Sat, 22 Feb 2003

Military, police uniforms openly traded in Jakarta

Evi Mariani, The Jakarta Post, Jakarta

Equipped with about Rp 300,000 (about US$33.70), anybody can buy a head-to-toe police or military uniform, including cap, long- sleeved shirt with all the trimmings, trousers, belt and shiny boots. All are available in one well-known market in Central Jakarta.

Buyers can name the desired rank and whether they want to be soldiers or police officers. And those who have ambitions of having subordinates can buy insignias indicating that they are commanders.

Customers need not worry if they have no knowledge of the proper insignias and badges for certain ranks and units because the shop assistants will kindly assist their customers.

"Put this 'Metro Jaya' badge along with the 'Polda' emblem on the right arm. And these 'Jakarta' and 'Sabhara' emblems go on the left sleeve," a shop assistant said, producing a sample of the correct emblem layout.

Pointing at a gold band on a police cap, the shop assistant advised, "An officer's cap has this gold band, that of a soldier has a silver band."

Most of the shops selling police and military uniforms have a wide collection of emblems and pins, and anyone can buy them for any purpose because the shop assistants usually do not ask too many questions about the buyer.

Officially, any person wanting to open a military or police uniform shop must have a license, issued by the proper military or police authority. And shop assistants are supposed to ask buyers to prove there are legitimate members of the military or police force by producing official ID cards.

Besides the shops selling the uniforms to anybody without asking for a legitimate military/police ID card, there are also shops that claim they only sell uniforms to noncivilians.

However, once these cards are shown, these noncivilian buyers can buy anything in any desired number.

"As long as they can show a legitimate military/police ID card, they can buy anything, as many as they want. The more they buy, the better for me," said Parto (not his real name), owner of a uniform shop in the market.

Apparently there is no effective regulation on trading in uniforms. Prevailing regulations, which require shops to be licensed and buyers to be able to produce military/police ID cards, do not impose any strong sanctions on violators.

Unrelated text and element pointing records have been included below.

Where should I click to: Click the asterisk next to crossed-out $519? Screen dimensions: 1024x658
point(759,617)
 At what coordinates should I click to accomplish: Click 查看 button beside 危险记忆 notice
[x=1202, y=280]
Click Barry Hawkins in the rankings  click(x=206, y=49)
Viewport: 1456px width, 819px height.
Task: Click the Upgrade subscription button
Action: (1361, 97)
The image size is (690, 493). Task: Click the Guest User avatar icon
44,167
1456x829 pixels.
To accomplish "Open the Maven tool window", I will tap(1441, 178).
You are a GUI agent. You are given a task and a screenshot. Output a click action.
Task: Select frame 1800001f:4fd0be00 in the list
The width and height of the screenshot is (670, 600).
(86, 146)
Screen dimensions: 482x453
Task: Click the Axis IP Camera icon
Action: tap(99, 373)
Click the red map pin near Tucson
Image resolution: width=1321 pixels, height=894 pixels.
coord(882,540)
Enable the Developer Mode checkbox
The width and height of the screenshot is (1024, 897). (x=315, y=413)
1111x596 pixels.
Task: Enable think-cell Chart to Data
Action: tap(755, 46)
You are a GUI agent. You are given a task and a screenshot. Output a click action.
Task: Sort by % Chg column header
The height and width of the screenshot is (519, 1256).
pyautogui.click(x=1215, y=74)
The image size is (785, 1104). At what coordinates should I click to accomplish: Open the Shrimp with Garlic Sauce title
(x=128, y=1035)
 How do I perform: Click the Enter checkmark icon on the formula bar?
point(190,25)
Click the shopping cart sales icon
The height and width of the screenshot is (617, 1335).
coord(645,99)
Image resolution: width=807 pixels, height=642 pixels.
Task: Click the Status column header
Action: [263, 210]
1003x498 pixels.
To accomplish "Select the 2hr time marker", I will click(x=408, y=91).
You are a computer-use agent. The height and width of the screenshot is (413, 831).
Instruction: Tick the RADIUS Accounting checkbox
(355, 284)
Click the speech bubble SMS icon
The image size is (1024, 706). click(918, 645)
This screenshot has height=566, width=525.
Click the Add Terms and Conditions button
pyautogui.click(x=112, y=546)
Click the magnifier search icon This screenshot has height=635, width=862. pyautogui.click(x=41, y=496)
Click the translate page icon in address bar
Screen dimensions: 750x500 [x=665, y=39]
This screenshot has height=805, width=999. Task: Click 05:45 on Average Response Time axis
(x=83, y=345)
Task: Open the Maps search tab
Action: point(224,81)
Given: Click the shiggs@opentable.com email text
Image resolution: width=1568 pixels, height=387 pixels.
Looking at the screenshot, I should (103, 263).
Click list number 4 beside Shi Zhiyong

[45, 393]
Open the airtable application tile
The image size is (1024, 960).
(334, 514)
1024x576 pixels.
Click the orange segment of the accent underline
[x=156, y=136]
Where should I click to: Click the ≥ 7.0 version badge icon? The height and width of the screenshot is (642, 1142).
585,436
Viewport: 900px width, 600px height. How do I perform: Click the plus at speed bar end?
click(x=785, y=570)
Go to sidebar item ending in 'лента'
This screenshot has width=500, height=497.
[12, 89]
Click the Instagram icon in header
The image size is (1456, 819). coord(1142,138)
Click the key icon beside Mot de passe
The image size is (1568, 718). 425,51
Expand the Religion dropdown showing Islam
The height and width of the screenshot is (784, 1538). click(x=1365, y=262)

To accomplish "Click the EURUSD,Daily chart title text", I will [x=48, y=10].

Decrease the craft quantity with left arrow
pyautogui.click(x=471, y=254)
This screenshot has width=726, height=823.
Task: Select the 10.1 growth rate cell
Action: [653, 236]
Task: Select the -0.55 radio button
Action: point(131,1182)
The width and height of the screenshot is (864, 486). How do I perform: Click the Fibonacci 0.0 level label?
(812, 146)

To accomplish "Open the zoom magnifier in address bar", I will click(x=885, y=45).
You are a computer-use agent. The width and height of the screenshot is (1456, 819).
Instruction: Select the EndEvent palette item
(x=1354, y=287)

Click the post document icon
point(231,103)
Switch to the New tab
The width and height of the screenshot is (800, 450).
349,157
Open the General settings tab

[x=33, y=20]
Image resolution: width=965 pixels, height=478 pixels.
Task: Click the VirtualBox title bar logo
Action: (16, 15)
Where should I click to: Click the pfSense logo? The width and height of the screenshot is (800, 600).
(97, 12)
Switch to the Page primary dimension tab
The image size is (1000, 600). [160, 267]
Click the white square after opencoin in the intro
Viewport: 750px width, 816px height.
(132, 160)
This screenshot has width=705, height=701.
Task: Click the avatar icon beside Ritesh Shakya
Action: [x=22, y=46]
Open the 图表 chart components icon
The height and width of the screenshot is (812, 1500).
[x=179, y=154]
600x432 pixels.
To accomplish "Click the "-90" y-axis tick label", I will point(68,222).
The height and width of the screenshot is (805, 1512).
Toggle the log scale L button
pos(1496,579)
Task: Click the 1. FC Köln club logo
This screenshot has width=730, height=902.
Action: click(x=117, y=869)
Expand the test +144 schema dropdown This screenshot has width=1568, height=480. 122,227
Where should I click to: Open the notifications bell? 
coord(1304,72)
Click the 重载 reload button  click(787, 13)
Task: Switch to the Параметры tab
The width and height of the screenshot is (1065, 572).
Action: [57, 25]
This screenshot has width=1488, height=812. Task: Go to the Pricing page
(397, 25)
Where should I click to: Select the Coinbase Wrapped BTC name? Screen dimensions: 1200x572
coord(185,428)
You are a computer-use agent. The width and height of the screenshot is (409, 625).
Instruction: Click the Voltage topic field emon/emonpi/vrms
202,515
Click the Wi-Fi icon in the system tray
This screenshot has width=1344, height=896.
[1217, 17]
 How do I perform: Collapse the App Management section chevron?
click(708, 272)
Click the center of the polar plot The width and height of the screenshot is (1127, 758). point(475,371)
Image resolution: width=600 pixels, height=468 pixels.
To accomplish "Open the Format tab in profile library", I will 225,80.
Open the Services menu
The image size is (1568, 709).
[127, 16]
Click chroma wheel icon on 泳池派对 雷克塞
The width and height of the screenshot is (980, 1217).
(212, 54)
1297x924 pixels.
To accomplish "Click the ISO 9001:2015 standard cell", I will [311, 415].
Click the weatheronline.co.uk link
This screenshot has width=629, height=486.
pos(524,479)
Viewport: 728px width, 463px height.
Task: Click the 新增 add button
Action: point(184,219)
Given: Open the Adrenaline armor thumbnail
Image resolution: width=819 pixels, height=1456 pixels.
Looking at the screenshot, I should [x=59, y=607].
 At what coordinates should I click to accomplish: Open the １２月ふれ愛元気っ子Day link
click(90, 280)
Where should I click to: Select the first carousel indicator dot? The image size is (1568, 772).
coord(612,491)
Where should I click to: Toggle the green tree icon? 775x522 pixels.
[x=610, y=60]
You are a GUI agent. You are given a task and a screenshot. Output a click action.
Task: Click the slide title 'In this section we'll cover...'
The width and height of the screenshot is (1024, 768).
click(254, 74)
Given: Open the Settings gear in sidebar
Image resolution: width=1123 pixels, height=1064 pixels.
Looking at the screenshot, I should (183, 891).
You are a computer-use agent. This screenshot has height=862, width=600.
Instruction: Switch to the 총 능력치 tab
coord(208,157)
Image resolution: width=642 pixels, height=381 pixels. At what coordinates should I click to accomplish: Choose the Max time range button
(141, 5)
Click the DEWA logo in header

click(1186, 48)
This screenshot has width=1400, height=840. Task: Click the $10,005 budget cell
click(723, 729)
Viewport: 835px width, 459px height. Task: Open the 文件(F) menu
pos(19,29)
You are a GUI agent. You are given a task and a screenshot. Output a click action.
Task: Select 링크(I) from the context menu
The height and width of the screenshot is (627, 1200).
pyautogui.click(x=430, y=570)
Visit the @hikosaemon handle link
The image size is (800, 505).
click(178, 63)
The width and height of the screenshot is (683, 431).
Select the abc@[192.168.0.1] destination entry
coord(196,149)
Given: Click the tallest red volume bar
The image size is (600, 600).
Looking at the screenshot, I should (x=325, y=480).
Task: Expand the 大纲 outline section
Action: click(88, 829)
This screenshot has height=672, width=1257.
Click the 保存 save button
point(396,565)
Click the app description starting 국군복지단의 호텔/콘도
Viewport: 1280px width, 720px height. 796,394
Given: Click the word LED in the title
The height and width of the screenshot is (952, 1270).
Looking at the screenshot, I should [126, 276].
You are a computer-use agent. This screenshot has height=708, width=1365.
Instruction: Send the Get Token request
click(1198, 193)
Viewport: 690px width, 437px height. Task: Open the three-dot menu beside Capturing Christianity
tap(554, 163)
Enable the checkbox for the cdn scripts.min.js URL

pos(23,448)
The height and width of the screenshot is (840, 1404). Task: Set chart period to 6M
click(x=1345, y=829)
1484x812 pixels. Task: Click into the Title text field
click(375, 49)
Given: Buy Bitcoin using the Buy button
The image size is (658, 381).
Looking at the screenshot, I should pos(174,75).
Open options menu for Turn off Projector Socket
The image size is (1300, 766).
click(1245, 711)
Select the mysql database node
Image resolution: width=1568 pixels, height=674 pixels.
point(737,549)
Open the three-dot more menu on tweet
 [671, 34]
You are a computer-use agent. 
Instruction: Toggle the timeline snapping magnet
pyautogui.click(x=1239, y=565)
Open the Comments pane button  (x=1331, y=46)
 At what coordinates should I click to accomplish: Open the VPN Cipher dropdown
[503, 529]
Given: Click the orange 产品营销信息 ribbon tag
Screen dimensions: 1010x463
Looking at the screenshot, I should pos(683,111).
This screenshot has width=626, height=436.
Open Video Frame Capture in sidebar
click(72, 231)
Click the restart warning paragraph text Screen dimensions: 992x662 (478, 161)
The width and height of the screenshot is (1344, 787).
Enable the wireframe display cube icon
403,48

The authorities also do not carry out any serious surveillance on the trading.

Hendra, who runs his uncle's uniform shop, said he sells uniforms only to buyers who can produce authentic ID cards because he is afraid of being raided by the authorities.

However, uniform shops rarely face such a risk.

Hendra said that in all the three years he had helped his uncle run the shop, he had never been raided.

Certainly, police and military personnel who visit the market to buy uniforms pay no attention to whether or not the shops possess a license. Some of them shop in stores that do not have a license.

Jakarta Police spokesman Sr. Comr. Prasetyo, responding to public complaints of bogus policemen operating in Jakarta, earlier conceded that there was no regulation governing the buying and selling of military and police uniforms and all the trimmings.

As a consequence, the unrestrained trading is open to abuse. Recently, the Jakarta Metropolitan Police recorded several cases of fraudsters wearing police uniforms stopping motorists on the street, then taking away their possessions.

The uniform shop assistants clearly realize this negative potential.

"Please don't use the uniform to pose as a bogus policeman," one shop assistant cautioned a buyer with no ID, with concern in her eyes.